A year and a half later, no real regrets. I'd do it again in a heartbeat. The stress relief has been a God-send.

But the one thing I do lament is that in the last year and a half, I haven't been able to grab a handle on what I'd really like to do going forward. Now that I have the luxury of picking something I like to do rather than something that pays the bills, I can't figure out what that is. Never in my life have I been able to sit and think about what might be fun or satisfying. Like most people, I had to consider as a priority what would pay me the most money. While money is still a consideration, it isn't at the top of the list anymore, and I'm finding it difficult to sort opportunities based on a new set of criteria.

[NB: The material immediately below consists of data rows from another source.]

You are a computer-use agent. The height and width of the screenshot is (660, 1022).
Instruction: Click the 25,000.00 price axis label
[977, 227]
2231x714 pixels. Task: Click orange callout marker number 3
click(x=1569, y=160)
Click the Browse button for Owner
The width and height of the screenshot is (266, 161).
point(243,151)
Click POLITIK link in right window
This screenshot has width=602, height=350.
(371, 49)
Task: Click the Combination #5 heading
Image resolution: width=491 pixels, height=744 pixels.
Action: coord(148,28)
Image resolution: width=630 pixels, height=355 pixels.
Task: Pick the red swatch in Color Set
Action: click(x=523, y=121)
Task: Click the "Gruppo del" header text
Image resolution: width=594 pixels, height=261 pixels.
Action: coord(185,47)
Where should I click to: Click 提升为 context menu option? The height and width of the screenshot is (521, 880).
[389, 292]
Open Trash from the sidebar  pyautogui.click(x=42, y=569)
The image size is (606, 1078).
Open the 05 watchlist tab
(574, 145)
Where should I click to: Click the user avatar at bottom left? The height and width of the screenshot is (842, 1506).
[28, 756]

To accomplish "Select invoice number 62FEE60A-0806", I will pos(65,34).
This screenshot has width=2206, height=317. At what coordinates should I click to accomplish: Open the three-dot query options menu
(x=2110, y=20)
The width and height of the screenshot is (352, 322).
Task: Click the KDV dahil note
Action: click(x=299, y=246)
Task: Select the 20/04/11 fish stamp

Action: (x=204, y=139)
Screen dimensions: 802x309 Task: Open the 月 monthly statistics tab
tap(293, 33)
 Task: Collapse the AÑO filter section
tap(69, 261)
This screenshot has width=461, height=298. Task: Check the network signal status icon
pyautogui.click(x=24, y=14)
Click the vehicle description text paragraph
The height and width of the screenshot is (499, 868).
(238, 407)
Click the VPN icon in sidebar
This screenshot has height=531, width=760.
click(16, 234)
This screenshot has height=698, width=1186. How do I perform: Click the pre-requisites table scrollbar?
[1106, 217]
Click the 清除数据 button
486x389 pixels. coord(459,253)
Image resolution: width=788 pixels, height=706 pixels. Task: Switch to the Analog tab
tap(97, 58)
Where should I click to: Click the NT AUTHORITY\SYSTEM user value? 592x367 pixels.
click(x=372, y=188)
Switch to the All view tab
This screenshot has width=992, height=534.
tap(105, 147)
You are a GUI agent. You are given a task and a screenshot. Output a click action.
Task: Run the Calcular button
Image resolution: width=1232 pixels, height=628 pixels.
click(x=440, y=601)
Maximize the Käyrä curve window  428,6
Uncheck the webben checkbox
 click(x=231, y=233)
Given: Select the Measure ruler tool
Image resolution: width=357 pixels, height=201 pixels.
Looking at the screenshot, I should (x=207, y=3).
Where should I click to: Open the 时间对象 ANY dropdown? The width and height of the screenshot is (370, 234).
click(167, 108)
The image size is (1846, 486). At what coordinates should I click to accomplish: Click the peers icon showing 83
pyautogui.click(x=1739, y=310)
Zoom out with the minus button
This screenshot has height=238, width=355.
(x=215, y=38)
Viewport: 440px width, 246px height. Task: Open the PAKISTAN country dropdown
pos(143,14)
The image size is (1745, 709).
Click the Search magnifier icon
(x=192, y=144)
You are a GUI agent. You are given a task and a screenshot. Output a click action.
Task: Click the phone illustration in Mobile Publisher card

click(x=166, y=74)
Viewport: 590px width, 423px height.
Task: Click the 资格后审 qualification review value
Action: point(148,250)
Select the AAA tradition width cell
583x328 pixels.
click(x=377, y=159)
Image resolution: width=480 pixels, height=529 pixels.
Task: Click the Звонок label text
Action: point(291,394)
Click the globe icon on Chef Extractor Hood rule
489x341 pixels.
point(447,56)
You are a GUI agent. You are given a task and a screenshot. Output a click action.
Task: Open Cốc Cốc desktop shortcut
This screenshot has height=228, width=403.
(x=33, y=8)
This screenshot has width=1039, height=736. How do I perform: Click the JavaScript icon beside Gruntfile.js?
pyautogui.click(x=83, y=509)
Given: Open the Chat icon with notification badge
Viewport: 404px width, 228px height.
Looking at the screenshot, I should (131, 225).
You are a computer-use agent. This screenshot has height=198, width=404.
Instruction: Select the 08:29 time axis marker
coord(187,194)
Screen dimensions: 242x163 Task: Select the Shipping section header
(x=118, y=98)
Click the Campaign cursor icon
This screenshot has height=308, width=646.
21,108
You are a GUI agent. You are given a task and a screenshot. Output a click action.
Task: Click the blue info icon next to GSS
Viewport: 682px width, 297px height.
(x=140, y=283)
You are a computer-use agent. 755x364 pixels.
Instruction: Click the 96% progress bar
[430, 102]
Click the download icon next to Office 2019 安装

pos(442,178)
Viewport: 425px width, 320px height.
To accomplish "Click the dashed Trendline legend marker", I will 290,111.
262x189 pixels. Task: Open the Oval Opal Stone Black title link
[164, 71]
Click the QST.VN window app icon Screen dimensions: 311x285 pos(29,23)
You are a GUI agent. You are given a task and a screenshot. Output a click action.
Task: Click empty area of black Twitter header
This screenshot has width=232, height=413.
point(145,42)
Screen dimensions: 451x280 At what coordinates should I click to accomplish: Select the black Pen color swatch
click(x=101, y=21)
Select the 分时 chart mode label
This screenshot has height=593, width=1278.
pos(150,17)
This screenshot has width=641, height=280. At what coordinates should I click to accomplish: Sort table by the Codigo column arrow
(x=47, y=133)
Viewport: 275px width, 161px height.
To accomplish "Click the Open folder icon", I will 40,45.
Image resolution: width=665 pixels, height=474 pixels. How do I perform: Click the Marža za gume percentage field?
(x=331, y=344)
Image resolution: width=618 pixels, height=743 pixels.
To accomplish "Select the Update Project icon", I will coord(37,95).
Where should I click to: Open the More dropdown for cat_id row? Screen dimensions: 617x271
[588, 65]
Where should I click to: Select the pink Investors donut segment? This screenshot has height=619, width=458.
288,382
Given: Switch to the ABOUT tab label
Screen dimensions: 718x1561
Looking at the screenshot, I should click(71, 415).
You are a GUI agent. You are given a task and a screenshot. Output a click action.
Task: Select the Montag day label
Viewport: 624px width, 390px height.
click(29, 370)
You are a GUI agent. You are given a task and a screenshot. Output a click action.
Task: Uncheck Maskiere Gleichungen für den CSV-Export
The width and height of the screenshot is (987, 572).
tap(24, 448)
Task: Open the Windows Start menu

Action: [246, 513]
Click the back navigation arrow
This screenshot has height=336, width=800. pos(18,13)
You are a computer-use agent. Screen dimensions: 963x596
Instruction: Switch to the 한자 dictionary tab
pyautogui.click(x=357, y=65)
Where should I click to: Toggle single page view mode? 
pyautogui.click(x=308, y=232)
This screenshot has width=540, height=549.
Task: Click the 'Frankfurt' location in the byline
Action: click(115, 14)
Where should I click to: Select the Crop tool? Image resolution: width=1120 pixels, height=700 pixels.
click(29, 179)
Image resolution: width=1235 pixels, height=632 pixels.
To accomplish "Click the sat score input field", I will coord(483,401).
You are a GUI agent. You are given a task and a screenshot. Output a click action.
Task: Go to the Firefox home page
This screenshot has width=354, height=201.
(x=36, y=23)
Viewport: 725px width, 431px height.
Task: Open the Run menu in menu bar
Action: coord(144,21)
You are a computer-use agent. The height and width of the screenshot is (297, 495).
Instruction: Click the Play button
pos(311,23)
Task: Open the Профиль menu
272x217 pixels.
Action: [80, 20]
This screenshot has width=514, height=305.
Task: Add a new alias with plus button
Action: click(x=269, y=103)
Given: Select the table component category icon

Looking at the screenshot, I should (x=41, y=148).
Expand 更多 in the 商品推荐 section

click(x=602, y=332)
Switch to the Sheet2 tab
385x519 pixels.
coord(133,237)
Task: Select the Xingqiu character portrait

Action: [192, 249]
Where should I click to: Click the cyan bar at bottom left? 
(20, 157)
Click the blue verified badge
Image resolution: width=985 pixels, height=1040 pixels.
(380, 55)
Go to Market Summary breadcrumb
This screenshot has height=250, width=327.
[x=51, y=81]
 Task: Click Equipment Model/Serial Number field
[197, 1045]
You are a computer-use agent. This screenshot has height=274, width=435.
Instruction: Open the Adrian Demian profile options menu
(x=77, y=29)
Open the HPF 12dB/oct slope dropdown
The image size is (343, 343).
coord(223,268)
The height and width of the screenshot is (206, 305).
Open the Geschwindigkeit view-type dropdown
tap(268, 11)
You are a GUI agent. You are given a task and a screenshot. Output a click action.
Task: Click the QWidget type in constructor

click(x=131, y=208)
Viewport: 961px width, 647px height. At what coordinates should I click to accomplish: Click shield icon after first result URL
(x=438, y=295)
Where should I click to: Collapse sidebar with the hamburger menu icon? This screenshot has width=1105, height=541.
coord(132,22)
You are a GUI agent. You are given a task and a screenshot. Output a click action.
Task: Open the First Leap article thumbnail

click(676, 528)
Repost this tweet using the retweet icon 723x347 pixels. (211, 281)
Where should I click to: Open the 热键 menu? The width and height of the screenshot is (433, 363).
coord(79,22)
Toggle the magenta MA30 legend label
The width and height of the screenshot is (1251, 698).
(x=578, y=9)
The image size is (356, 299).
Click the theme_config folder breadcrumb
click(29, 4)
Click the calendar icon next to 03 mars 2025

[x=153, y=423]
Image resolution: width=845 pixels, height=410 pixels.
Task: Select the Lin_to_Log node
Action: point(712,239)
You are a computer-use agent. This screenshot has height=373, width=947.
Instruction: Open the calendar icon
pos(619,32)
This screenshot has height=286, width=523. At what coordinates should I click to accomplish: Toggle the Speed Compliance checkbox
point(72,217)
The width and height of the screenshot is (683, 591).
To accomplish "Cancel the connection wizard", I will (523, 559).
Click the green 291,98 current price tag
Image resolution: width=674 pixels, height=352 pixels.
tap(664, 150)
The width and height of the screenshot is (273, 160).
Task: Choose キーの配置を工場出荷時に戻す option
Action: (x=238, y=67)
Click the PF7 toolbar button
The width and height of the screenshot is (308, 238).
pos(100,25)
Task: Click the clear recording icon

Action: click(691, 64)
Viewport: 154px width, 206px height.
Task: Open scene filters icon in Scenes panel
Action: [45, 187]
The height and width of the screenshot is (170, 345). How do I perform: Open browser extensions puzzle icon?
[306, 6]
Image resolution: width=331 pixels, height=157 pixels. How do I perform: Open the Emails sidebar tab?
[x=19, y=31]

I have former colleagues who call me now and then and want to know what I'm doing now. They have opportunities for me to come on board and work with them again, and they are good opportunities if your top criteria is making money. I don't know how to answer these people. On the one hand, I don't want to discourage their interest because I might just need the opportunity one of these days. On the other hand, I don't want to suggest too much interest, as I don't think I'm ready to throw up my hands and put the harness back on.

It's a good problem to have, and I'm thankful for it. But it is a weird time in my life. I've always, always worked. Diligently, in fact. Top performer for twenty years. Next title was VP of an international firm. And then it all stopped, by my own hand. Was it self-sabotage? Some days I wonder.

Some people see it as just quitting and being a slacker and that seems easy enough, but it actually took a bit of courage to do it. I had to be able to finally relinquish some financial control and responsibility to my husband and put faith in his business that it could be stable enough to continue (so far, it has).

But the hardest part of it has been losing my identity. I always had a title. When people said 'what do you do', I always had an impressive answer. Now I don't. Now I have no value in the world -- I'm not a VP; I'm also not a mother. So as a woman, in the eyes of the world, I really have no value. I just exist. And all that done by my own hand. So it did take some courage to voluntarily move myself into that category after having had such a strong identity prior.

But the thing was, I didn't just relinquish that identity. I hurled it out the window of a fast-moving train. As hard as I could throw it. Because I didn't want to be known by that anymore. I didn't want my obituary to talk about what a hard worker I was. It just didn't feel like that's who I really was or wanted to be.

And now I look for a new identity, and it's not that easy to do. I feel lost, sometimes in a good way but sometimes in a frustrated way. I've always had the answer before, but that's because I knew the question. Now, I don't.

2 comments:

SandDancer said...

What about utilising the skills you have from your business days, but in a less corporate environment, in a sector that interests you?

On a course I did, there was a woman who'd had a very successful career in the City who left it to work in a gallery. She had to do some voluntary work first to get in but the management and financial skills she already had were very useful and she moved quickly to running some pretty big galleries and theatres. The pay was still way less than she would have been earning in the City but she was much happier.

M said...

Sounds like a concept to consider. When I get done with my townhouse move, I will have more time to focus on this.

I have to find balance. Some of it is my fault. I have a hard time not jumping into things with both feet, which often causes it to take over my life. I'm an all or nothing type of person, unfortunately. I need some retraining in this area.

Also, I'm a bit of a commitment phobe. I'm very responsible once I have taken something on and will drive it to success, but I find myself initially resisting it. I think it's because I know that it will eventually suck the life out of me, so I try not to get involved at all.

It's a struggle. I'm a commitment phobe and a control freak -- an exhausting combination. I need to find some balance personally and a job that won't take advantage of my tendencies. In the past, there way too many people willing to let me do all the work for them, which is why I may be resisting new opps with former colleagues. They have expectations.

I would like to get more involved in the arts. It's something I know nothing about, and it may round things out nicely. Definitely something to consider.